Exercise passage:

=== Begin Enclosure ===

- Born: Ruslan Rakhimovich Khamarov 1973 (age 52–53) Berdiansk, Ukrainian SSR, Soviet Union
- Convictions: Murder, Robbery
- Criminal penalty: Life Imprisonment

Details
- Victims: 11
- Span of crimes: 2000–2003
- Country: Ukraine
- State: Zaporizhia Oblast
- Date apprehended: 1 March 2003

= Ruslan Khamarov =

Ukrainian serial killer (born 1973)

Ruslan Rakhimovich Khamarov (Руслан Рахімович Хамаров; born 1973) is a Ukrainian serial killer, who killed 11 women from 2000 to 2003. He was sentenced to life imprisonment.

== Early years ==
Khamarov was born in the city of Berdiansk in 1973. On his father's line, he had ancestry from the Uyghur people. In 1981, his father abandoned the family, converted to Islam and moved to Makhachkala. In 1985, his mother committed suicide by jumping under a train.

Most of Khamarov's childhood was spent in the orphanage and the vocational school, which he graduated in 1991. At the same time, he was tried for theft and sentenced to 2.5 years' imprisonment. He was released in 1993.

From 1993 to 1997 he lived in Zaporizhia, where he repeatedly committed theft and spent a partial term (from 1997 to 2000) in a psychiatric hospital.

=== End Enclosure ===

Work task 1:
Summarize the article on Ruslan Khamarov in three sentences.
Work task 2:
In the article on Ruslan Khamarov, turn the paragraph beginning "Khamarov was born in the city of Berdiansk" into a bulleted list that keeps its main facts.
Work task 3:
Write the next part of the article on Ruslan Khamarov, following on from its final sentence.

Given records:
=== Begin Enclosure ===

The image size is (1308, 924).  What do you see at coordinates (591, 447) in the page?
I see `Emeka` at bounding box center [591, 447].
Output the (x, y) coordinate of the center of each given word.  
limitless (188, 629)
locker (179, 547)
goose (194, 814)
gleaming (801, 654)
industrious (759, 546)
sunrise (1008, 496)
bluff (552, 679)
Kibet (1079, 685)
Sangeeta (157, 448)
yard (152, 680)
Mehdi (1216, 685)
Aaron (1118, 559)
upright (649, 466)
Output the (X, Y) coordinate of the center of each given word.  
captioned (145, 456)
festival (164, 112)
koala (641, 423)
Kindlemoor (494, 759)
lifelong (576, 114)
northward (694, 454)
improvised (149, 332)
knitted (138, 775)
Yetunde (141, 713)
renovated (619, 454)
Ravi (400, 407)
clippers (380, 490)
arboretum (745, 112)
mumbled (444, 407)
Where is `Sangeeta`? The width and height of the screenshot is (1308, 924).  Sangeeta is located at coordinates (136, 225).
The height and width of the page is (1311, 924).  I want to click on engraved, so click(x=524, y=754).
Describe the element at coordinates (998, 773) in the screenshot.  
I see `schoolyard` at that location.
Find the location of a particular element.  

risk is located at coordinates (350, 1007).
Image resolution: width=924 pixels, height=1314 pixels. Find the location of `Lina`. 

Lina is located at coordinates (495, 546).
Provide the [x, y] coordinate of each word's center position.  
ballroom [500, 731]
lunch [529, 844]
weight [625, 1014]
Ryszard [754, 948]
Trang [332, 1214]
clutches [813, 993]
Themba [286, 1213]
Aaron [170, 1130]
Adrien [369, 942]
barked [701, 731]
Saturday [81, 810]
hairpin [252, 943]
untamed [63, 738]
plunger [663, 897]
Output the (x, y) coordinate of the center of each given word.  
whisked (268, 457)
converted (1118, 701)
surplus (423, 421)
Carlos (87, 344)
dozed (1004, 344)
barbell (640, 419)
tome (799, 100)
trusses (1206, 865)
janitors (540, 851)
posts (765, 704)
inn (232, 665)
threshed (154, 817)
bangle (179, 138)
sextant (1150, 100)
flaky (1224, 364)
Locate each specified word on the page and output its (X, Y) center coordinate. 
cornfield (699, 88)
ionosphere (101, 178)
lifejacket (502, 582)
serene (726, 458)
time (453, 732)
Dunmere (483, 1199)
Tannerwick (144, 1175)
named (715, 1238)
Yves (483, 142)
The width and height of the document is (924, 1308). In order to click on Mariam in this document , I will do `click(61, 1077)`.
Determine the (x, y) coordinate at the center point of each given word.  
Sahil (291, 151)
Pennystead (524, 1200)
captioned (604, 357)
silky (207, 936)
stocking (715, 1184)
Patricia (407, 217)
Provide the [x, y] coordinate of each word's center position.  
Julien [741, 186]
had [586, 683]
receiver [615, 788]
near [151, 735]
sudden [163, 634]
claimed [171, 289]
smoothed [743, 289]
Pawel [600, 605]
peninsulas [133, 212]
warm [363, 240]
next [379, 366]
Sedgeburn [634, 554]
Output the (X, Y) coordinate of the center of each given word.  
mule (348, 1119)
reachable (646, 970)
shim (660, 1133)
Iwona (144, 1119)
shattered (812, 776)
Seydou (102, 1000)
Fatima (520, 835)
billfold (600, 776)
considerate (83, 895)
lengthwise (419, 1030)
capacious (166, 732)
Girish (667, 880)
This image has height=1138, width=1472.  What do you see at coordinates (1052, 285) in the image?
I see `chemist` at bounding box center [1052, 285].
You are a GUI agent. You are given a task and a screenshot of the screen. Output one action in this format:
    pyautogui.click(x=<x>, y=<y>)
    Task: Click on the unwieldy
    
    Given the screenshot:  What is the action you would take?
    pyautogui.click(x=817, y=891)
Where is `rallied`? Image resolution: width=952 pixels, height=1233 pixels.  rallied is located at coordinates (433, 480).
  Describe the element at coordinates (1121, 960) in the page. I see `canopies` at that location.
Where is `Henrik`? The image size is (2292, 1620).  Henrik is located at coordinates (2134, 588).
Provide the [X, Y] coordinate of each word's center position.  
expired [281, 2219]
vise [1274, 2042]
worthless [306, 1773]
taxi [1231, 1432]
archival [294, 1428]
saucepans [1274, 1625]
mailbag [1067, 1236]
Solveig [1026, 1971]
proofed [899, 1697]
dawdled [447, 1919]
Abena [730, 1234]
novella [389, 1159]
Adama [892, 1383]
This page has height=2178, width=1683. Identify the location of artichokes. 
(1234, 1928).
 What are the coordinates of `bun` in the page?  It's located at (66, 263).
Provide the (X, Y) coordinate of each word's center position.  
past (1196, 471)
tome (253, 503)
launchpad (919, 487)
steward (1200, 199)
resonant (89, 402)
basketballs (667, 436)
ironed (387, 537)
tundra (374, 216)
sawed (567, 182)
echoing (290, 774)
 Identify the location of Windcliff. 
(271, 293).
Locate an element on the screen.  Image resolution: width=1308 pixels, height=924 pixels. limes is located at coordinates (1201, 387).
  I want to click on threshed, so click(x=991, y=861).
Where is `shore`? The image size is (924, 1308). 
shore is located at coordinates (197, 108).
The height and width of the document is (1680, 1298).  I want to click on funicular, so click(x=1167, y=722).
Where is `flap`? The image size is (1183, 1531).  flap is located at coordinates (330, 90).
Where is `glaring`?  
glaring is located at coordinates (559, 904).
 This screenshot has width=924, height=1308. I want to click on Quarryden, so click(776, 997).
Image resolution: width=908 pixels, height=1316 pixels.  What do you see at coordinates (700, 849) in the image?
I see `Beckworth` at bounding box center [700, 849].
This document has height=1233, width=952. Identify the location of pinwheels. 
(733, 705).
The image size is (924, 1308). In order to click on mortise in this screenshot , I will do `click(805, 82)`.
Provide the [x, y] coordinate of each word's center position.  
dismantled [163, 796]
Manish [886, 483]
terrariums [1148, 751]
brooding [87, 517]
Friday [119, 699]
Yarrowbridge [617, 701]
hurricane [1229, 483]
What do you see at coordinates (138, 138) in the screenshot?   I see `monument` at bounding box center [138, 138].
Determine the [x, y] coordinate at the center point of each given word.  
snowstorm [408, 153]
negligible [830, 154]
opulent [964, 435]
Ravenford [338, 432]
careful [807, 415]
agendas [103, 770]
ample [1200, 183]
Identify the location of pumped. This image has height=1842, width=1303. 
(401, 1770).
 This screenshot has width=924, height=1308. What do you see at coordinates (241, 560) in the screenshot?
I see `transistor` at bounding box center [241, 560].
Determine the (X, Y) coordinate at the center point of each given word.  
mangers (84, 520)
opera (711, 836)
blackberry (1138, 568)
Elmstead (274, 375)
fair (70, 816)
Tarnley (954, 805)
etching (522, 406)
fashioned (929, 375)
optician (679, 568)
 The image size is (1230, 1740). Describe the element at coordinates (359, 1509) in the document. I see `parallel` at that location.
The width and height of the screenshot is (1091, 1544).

=== End Enclosure ===

Reply 1:
Ruslan Khamarov, born in Berdiansk in 1973, is a Ukrainian serial killer who killed 11 women from 2000 to 2003 and was sentenced to life imprisonment. His father left the family in 1981, and his mother committed suicide in 1985, after which he spent most of his childhood in an orphanage and a vocational school. He was imprisoned for theft from 1991 to 1993, then lived in Zaporizhia, where he repeatedly committed theft and spent part of a term, from 1997 to 2000, in a psychiatric hospital.

Reply 2:
- Born in Berdiansk in 1973
- Had Uyghur ancestry on his father's side
- 1981: his father abandoned the family, converted to Islam and moved to Makhachkala
- 1985: his mother committed suicide by jumping under a train

Reply 3:
In 2000, he was released and returned to Berdiansk, where relatives had bought him a room, although Khamarov did not work anywhere else for a while.

== Murders ==
In November 2000, Khamarov committed his first murder. The victim was a 47-year-old woman. After this murder, Khamarov focused on younger victims.

Khamarov got acquainted with the victims in the park, in bars or at dance parties, invited them to his house, drank vodka before losing self-control, engaged in sexual contact with the victim, or just started and apologized, then went out into the corridor, taking a homemade knife (sometimes taking a hammer or bottle), returning to the room and inflicting several blows on the victim. Then he would engage in sexual intercourse with the corpse, disposing it in a well afterwards.

According to accounts from former friends, Khamarov did not wash for weeks and looked like a battered ragtag, but this did not stop him from seducing women.

In total, from November to February 2003, he killed 11 women and girls.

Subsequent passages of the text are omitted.